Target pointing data
----

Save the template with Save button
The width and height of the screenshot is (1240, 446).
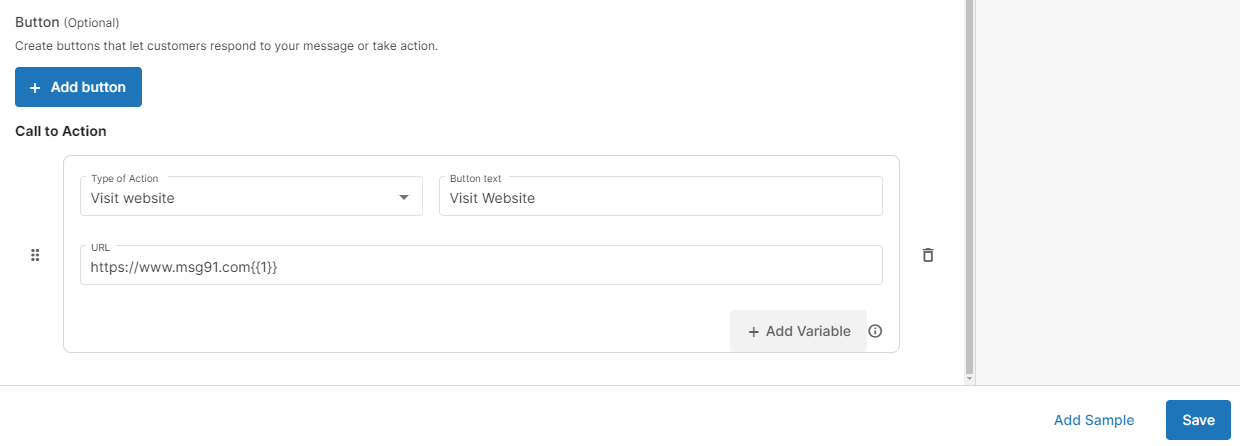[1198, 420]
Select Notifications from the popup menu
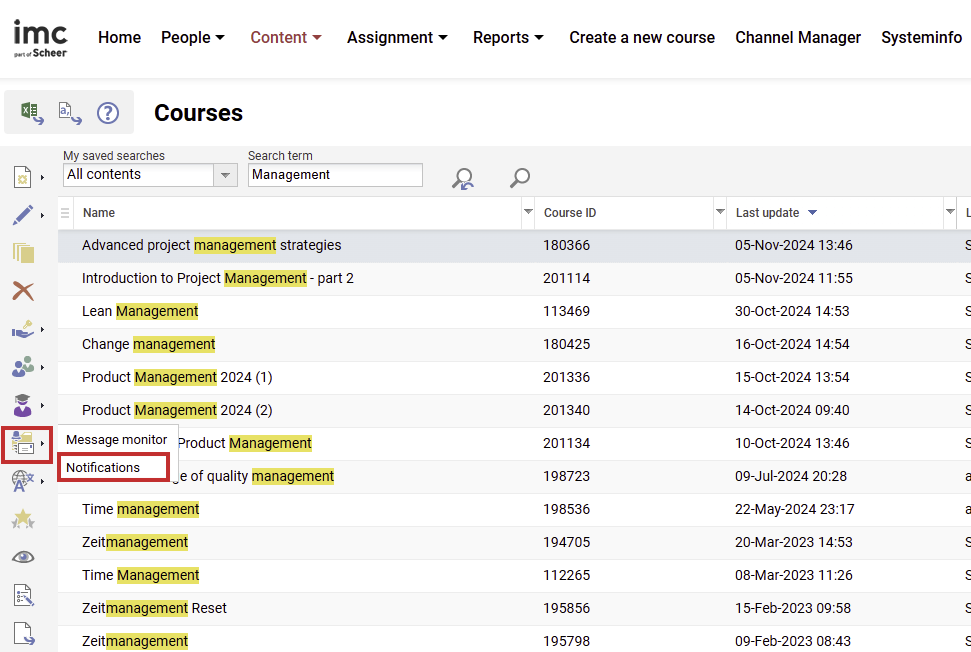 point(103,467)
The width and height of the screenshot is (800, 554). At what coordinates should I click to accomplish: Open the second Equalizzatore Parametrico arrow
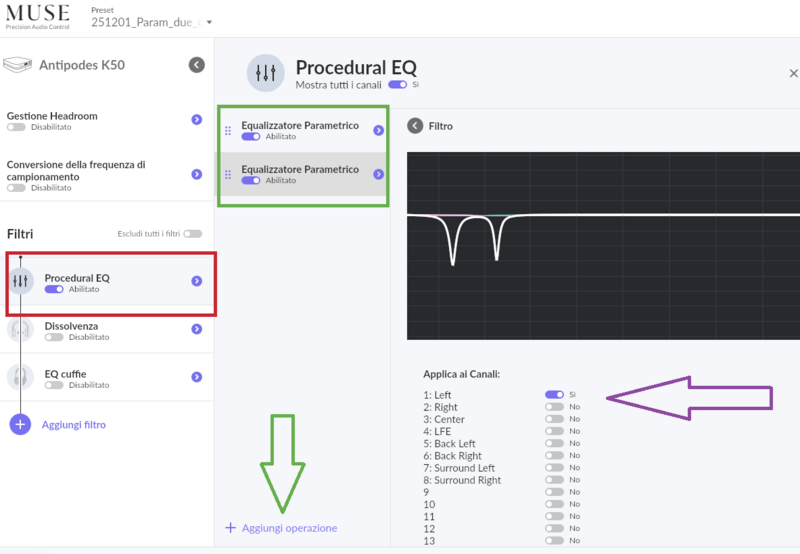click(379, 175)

----

> _GOAL_: Please present every line of the listing above as a Markdown table with the columns Row and Line, skipping blank lines and leaving out the pictures.

> _THE REPLY_:
| Row | Line |
|---|---|
| 1 | Save the template with Save button |
| 2 | The width and height of the screenshot is (1240, 446). |
| 3 | [1198, 420] |
| 4 | Select Notifications from the popup menu |
| 5 |  point(103,467) |
| 6 | The width and height of the screenshot is (800, 554). At what coordinates should I click to accomplish: Open the second Equalizzatore Parametrico arrow |
| 7 | click(379, 175) |